Reiterating that the COVID-19 pandemic has decimated the country’s economy, and the PPP is an unprecedented effort to undo that financial ruin,” Leitman emphasized that “(m)ore importantly, the PPP is an effort to protect American workers – as noted above, it is located within a Title of the CARES Act named the ‘Keeping American Workers Paid and Employed Act’ – and Congress could rationally have concluded that those workers need protection no matter the line of business in which they work.”
“From this perspective, Congress’s decision to expand funding to previously ineligible businesses is not an endorsement or approval of those businesses,” Leitman added. “Instead, it is a recognition that in the midst of this crisis, the workers at those businesses have no viable alternative options for employment in other, favored lines of work and desperately need help. It is not absurd to conclude that in order to support these workers, Congress temporarily permitted previously excluded businesses to obtain SBA financial assistance.”
In his order, Leitman does not address the underlying constitutional arguments the plaintiffs offered in support of their request for a TRO, because as Leitman wrote (citing well-established case law), “if a case may be decided on either statutory or constitutional grounds, [courts], for sound jurisprudential reasons, [should] inquire first into the statutory question. This practice reflects the deeply rooted doctrine that [courts] ought not to pass on questions of constitutionality… unless such adjudication is unavoidable.”
Leitman concluded his order by detailing the upshot of the TRO he has granted. Under the terms of the TRO, by 5pm Eastern time yesterday, the plaintiffs and intervenors were required to “transmit to counsel for Defendants the name and full contact information (including email addresses) for the employee of their lenders who has responsibility for their applications for PPP loans.”
The SBA then has until noon this Thursday (May 14) to “notify the identified lender representatives in writing that (a) the applications by Plaintiffs and Intervenors for PPP loans shall not be denied based on the ‘prurient sexual nature’ provisions of the Original SBA Ineligibility Rule, the 2019 SOP, and/or the PPP Ineligibility Rule, and (b) in the event that Plaintiffs and Intervenors otherwise meet the eligibility requirements for PPP loans, the SBA will guarantee the loans for which Plaintiffs and Intervenors have applied or attempted to apply.”

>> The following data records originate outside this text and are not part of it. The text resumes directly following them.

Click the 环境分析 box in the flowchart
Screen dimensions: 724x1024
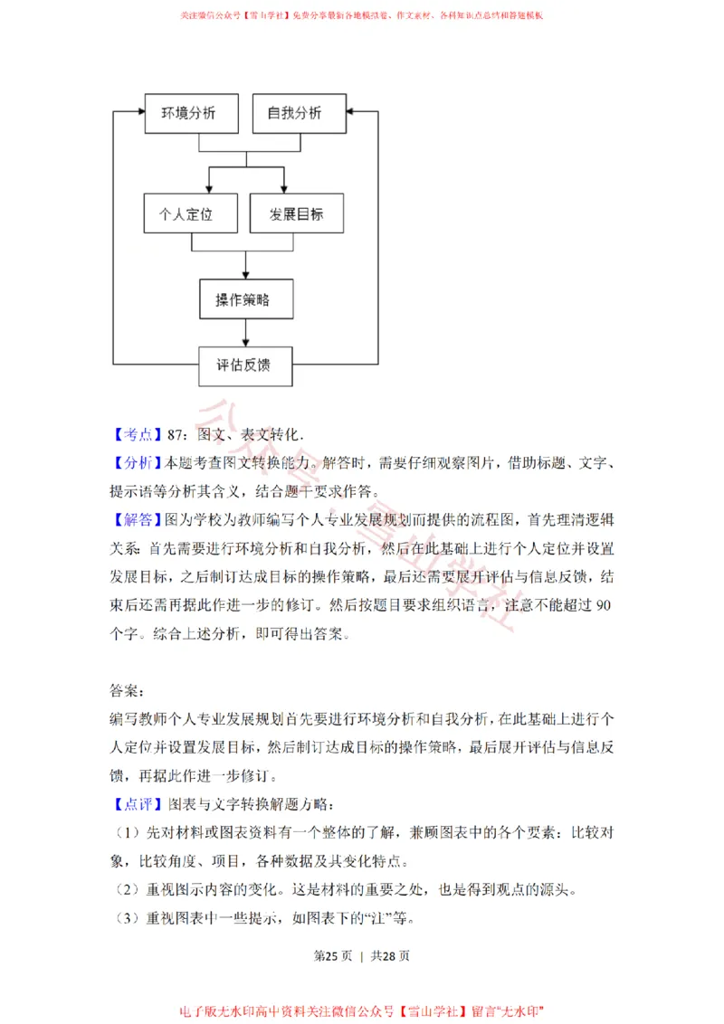tap(191, 113)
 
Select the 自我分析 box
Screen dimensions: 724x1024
tap(298, 113)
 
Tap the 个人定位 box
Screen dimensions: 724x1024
tap(191, 214)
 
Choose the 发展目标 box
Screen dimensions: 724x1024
tap(298, 214)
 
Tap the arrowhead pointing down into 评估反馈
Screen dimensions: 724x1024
tap(246, 342)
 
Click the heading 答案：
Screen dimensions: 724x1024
tap(126, 693)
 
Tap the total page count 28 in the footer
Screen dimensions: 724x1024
tap(390, 956)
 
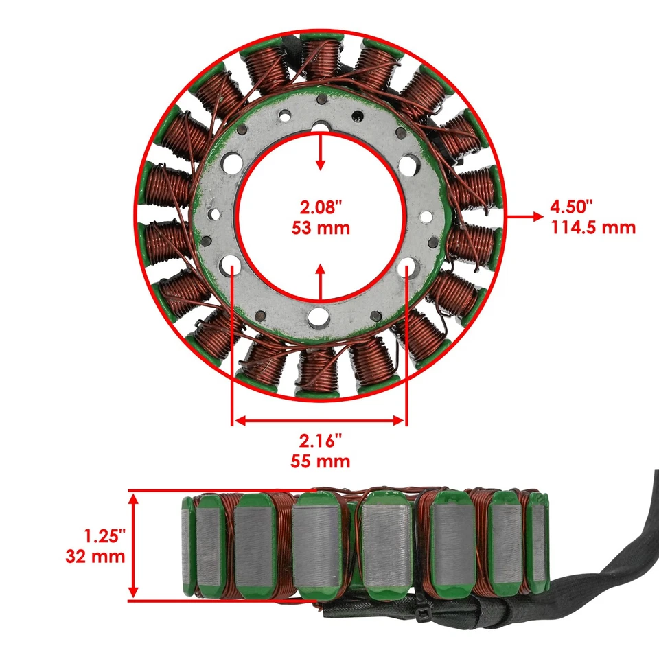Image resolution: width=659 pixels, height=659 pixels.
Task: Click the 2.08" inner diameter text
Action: click(x=319, y=207)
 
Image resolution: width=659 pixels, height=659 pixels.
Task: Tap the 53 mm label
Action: click(x=319, y=228)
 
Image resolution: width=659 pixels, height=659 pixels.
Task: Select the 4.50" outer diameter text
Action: click(x=571, y=207)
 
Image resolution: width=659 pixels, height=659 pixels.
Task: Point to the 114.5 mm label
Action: click(x=592, y=227)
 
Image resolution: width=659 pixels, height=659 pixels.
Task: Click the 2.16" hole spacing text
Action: click(x=319, y=440)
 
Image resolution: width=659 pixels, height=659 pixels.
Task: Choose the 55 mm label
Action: click(x=319, y=461)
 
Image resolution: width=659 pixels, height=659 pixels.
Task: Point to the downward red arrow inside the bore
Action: click(x=320, y=151)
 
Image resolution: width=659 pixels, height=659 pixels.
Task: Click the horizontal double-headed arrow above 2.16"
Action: click(x=319, y=419)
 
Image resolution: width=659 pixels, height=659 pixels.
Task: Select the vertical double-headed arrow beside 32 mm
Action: click(x=135, y=546)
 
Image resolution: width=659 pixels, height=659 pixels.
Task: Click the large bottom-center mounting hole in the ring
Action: click(x=319, y=316)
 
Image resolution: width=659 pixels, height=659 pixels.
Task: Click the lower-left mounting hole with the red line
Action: click(x=232, y=267)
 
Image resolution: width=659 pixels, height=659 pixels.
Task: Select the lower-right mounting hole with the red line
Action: click(x=406, y=267)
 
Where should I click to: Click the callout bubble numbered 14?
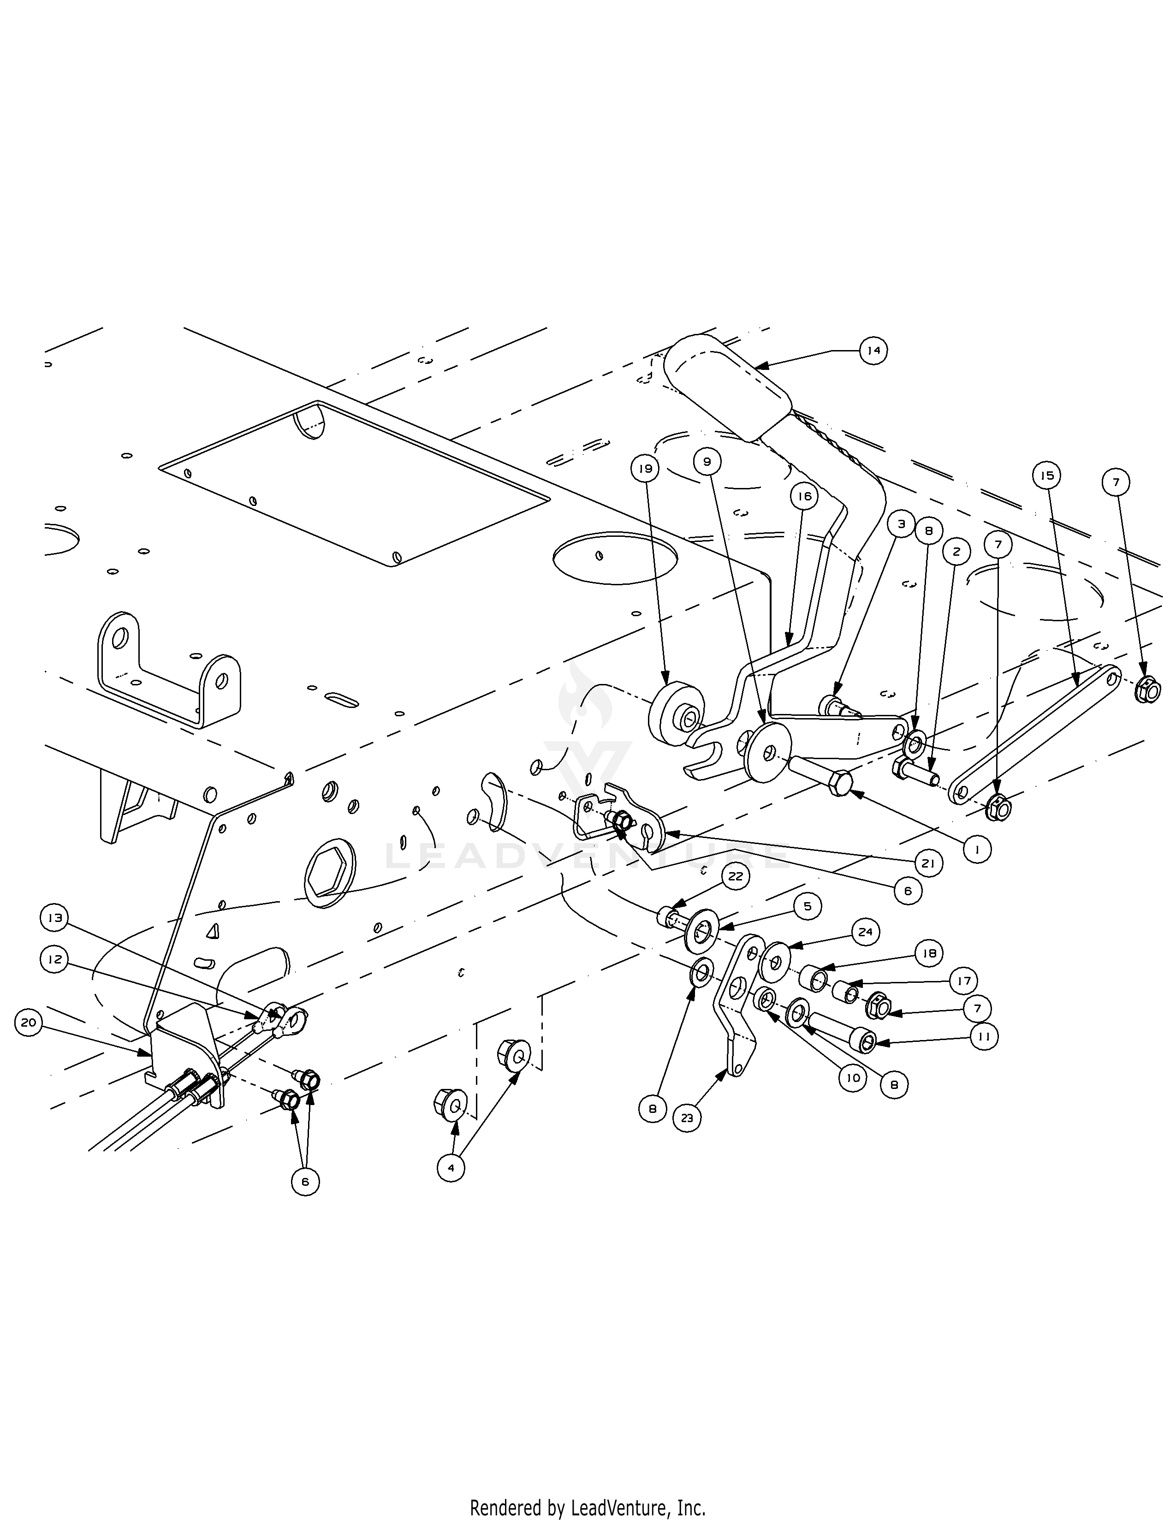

Leitman added it the plaintiffs “otherwise meet the eligibility requirements for PPP loans, the SBA shall guarantee the loans for which Plaintiffs and Intervenors have applied or attempted to apply.” He also noted that his is not a “nationwide injunction” and “does not affect in any way actions that Defendants may take in connection with applications for PPP loans by any entity other than the Plaintiffs and Intervenors in this action.”